Bankers are looking to assess 1) primary source of repayment, or, the available cash generated by the business/entity making the request 2) Secondary source of repayment by the business/entity such as collateral, other source of income/cash flow, or other guarantor/co-signer with assets or ability to repay.
As a former small business banker with both regional banks and local banks in Georgia for 12 years, I go back to my fundamental credit training I received from some very talented and experienced commercial lenders. I also take time regularly to visit and work with our middle Georgia bankers, learning from them, and assisting many of their customers in various areas of their business.
Please allow me to share some advice regarding the borrower/lender relationship, and how small business borrowers should better prepare for a loan:
• Establish a relationship with a lender. If one has not been established, start working on it now. The lending business is a relationship business, period.
• Provide accurate and timely financial statements, monthly, or perhaps quarterly, and most certainly at year end. Usually a Profit and Loss, or Income Statement, accompanied by a current Balance Sheet will suffice. In most cases, it is simply not enough to provide tax returns at year end.
• Make sure the statements are accurate, get a bookkeeper or CPA to review, if they are internally prepared.
• If needed, get some help to learn the basics of what a revenue item is, what an expense item is, what an asset is, and what a liability is. As a small business owner and potential borrower, having a general knowledge of this information could save the business; it will give the lender the confidence of knowing that the borrower/owner is in control of the business, and more importantly, that he or she understands how the business makes money.
• Learn what “Debt Service Coverage” means and how it’s calculated. It will be calculated by the lender, period.
• Provide a secondary source of repayment. If “hard assets” such as real estate or equipment or rolling stock aren’t available by the business or owner personally, seek help from another party that can offer collateral, or perhaps sign on the debt.
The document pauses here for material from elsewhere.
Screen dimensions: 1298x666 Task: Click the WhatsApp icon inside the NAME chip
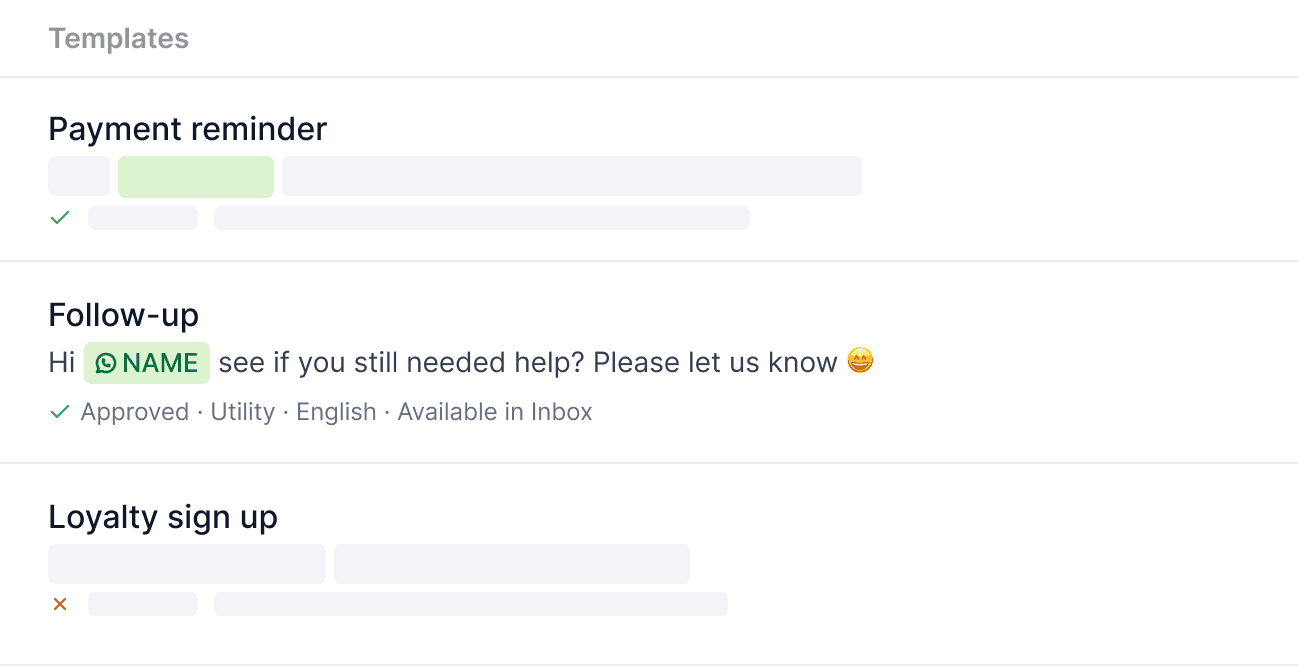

• Don’t expect the lender to bear all of the risk. A loan is simply an investment by a lender in the business. They do not want to own the business; they simply want their money back, with interest. Share in that investment with them. Anticipate the need for a cash or asset injection.
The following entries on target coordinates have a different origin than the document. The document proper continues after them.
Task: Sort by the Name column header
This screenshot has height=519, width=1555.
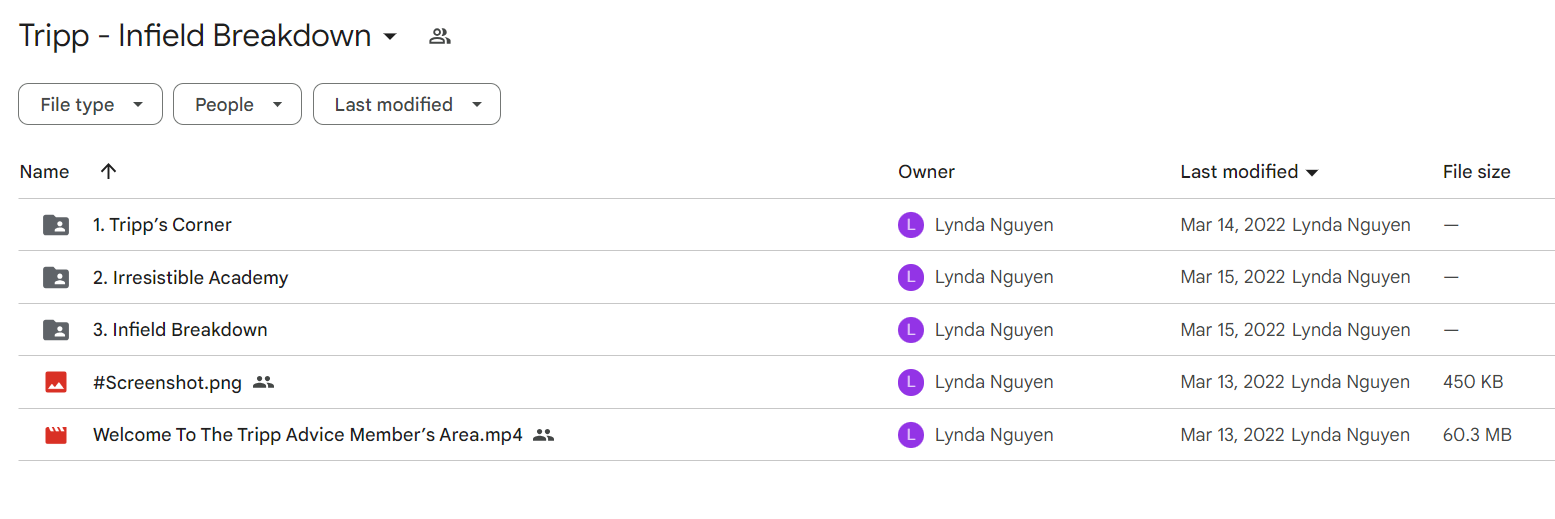Action: pos(44,171)
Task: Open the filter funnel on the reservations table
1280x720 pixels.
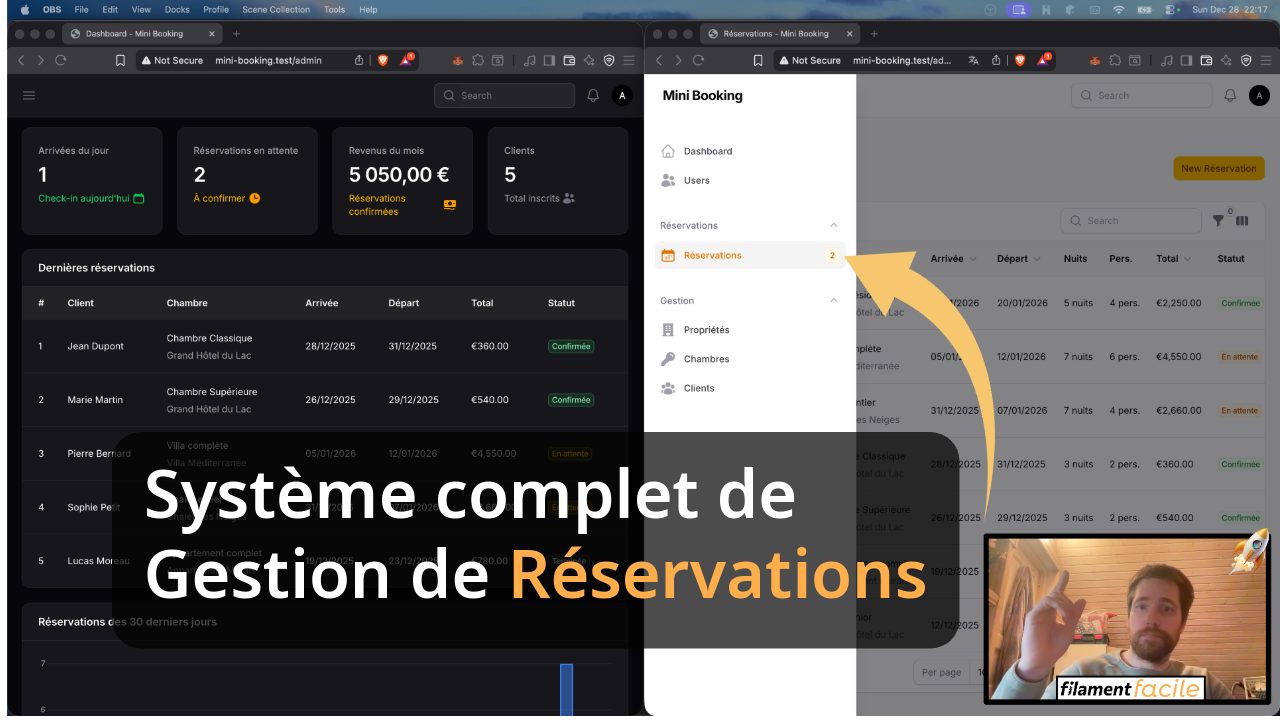Action: [1218, 220]
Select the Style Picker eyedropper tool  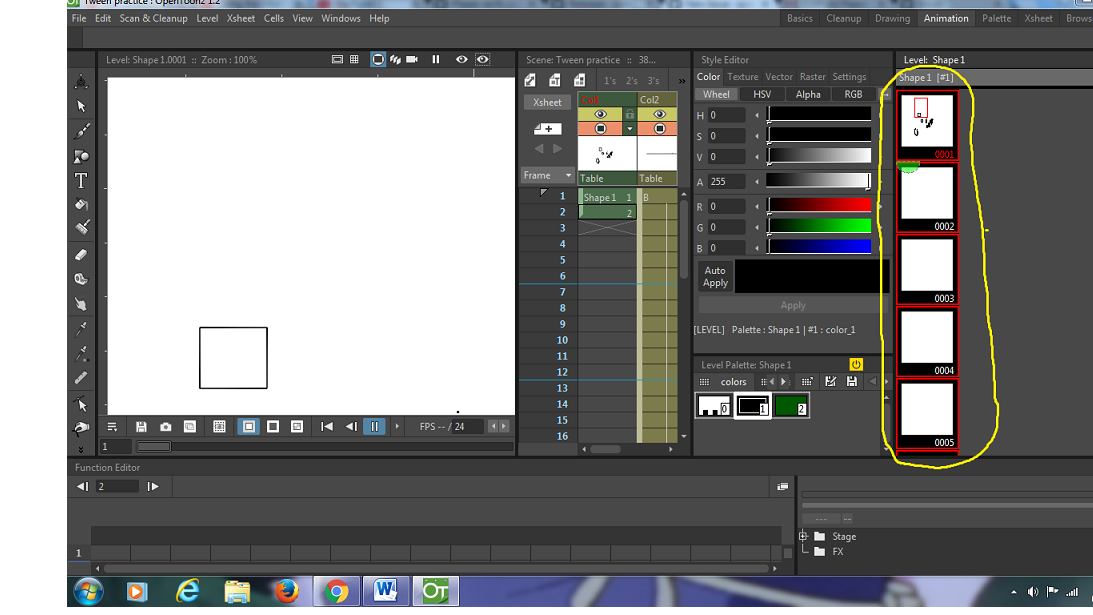point(81,329)
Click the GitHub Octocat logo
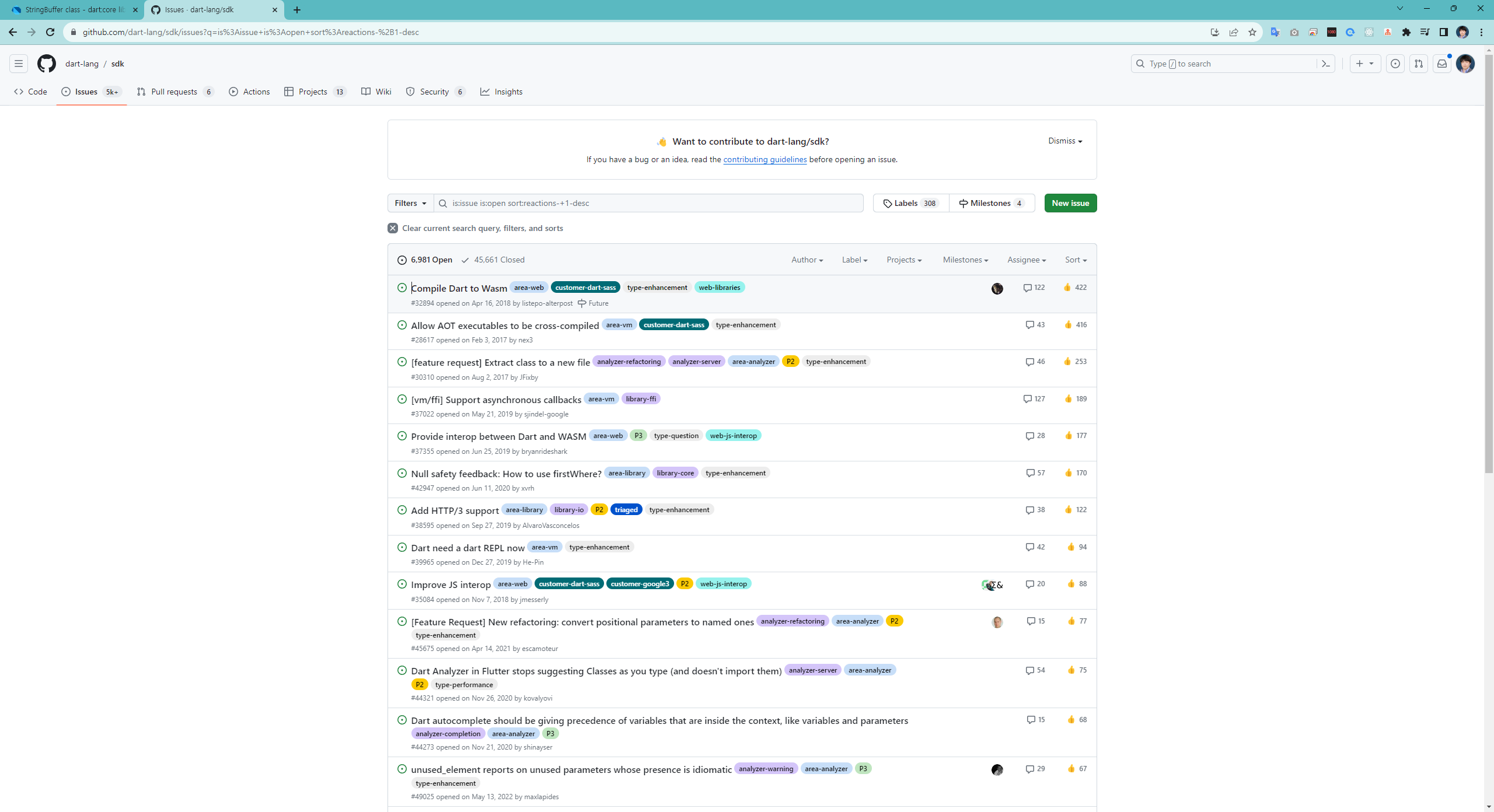The image size is (1494, 812). point(47,64)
• Clearly demonstrate the purpose of the needed funding.
• Understand proper loan structure and/or terms. For example, money borrowed for hard asset purchases needs to have an amortizing term, meaning that the borrower will pay principal and interest payments from the start, reducing the debt as the asset depreciates. Money needed to acquire inventory, or provide short term cash to fund accounts receivable, should be on a revolving term, and should be paid back fully as that inventory is sold and cash is collected.
Finally, it is a much more difficult environment in which banks operate, and their standards for analyzing credit, grading and booking loans have changed. But it is a responsibility of each potential borrower to become more educated about what is now necessary to be considered a qualified borrower. Banks want to lend us money, we need to help them do it.